Guide to Selecting Your Logs

Wednesday 18th January 2017

If you use logs or wood briquettes as a primary source of heat for your house in cold months of the year, you are likely to search for a product that comes out cheaper than gas heating or using electricity. In this case, you will look for a good quality product at a reasonable price to buy in bulk. You would also need space to store your logs or briquettes.

If heating your house is not your primary goal and you would burn logs only occasionally, then you would want to be able to buy small quantities of high quality product (such as kiln-dried logs) for enjoyment.

Apart from the price matter, there are a number of questions that need to be considered when choosing logs:

-          Size? Check instructions for your stove to decide on the right size of logs. Wood briquettes are normally as large as or smaller than logs (especially the RUF type or brick shaped briquettes)

-          Sawdust briquettes, green or seasoned logs? Very important as the moist content of wood has the direct impact on the calorific value or the amount of available heat per unit (volume) of fuel. Any water in green wood will need to boil away first before wood will start burning, hence, reducing the eventual useful heat released. A fresh green log of about average moisture content has only about half the energy content of an equivalent well-seasoned log and a quarter of energy content in a wood briquette made from pressed dried sawdust. Also to bear in mind is the tar and smoke produced when burning green wood – these can be corrosive and may potentially damage the lining of the flue and blacken glass in stoves. If you decide to use cheaper green logs, you will need to dry them yourself. Seasoned wood and especially wood briquettes are more heat efficient and easier to handle in this respect.

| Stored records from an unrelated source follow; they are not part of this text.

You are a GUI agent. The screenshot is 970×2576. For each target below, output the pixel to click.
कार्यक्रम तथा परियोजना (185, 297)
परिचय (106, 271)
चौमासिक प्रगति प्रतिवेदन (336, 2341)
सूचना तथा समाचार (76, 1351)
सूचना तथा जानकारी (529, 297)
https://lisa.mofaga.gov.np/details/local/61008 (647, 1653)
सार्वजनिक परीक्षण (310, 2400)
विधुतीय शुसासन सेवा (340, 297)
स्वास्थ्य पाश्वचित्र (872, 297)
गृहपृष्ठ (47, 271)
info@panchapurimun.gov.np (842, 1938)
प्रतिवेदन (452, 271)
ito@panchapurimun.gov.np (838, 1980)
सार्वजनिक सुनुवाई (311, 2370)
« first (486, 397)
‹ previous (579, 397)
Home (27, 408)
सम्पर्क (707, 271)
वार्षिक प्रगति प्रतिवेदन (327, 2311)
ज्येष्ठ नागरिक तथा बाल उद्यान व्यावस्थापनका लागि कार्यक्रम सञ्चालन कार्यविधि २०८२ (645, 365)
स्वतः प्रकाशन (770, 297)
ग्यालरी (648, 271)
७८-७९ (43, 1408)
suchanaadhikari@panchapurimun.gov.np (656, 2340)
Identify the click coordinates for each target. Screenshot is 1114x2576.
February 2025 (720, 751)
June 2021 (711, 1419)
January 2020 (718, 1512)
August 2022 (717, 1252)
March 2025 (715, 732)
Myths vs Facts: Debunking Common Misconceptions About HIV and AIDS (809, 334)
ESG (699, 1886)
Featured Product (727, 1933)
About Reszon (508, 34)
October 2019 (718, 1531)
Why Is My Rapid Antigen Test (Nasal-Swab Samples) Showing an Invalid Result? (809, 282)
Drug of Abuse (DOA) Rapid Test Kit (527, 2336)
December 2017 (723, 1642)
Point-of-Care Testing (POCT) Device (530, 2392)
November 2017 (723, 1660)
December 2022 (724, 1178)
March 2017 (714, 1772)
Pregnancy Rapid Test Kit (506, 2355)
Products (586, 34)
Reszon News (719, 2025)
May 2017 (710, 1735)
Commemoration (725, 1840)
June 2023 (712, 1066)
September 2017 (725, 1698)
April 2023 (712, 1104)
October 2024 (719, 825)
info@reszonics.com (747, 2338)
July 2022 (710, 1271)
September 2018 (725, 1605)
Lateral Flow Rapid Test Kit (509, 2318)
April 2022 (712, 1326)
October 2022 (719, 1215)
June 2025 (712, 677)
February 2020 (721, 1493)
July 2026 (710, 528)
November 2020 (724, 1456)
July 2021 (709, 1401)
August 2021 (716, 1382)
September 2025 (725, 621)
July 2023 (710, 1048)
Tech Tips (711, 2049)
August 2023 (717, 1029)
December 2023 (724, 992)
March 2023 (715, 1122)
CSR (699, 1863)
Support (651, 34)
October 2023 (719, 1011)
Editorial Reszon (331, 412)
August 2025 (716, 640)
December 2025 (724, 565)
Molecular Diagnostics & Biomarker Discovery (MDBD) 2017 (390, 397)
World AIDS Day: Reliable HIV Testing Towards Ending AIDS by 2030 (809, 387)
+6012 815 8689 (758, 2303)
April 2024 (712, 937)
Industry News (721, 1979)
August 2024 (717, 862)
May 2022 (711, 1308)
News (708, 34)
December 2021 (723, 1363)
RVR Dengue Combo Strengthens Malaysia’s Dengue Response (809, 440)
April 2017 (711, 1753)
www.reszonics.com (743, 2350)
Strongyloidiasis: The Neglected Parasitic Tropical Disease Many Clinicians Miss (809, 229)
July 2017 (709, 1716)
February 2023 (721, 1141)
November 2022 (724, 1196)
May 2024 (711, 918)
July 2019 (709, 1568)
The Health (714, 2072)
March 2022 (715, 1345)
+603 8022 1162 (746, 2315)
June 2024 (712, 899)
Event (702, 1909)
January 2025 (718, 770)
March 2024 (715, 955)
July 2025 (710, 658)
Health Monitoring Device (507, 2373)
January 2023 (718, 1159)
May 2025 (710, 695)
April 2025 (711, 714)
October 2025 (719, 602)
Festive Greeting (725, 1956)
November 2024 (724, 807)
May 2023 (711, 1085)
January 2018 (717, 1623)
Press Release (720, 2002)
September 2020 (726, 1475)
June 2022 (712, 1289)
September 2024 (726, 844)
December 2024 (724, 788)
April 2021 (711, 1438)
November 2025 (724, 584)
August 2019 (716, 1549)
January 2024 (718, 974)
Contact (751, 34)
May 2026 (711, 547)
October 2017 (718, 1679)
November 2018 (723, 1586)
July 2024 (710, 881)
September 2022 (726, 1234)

-          Hardwood or softwood? When buying logs, it is common for the seller to specify whether their logs are from hardwood or softwood tree species (or mixed). Very broadly, the main difference is that hardwoods (mostly deciduous, broadleaved tree species with a few exceptions such as poplar, willow and eucalyptus) tend to be denser than softwoods (mostly evergreen, coniferous species with again a few exceptions such as yew or larch). For a log user, this means that a tonne of hardwood logs will take up a smaller space than a tonne of softwood logs. Also denser wood tends to burn for a longer period of time meaning fewer ‘top ups’ are needed to keep a log stove burning for a given length of time. On the other hand, softwoods tend to have a higher proportion of resins and volatile oils, which result in a slightly better calorific value (more heat) than hardwoods for the same weight of wood. In reality, at the same moisture content, there is little variation in calorific values among all of the species of wood when it is well-seasoned. This also applies to compressed wood briquettes.

-          Are you buying by weight or volume? Check with the supplier or on their website. If you buy wood by volume you will receive more kilowatt hours (kWh) of heat from a cubic metre (m3) of hardwood than softwood (at the same moisture content). This information is also important because you will need space to store logs.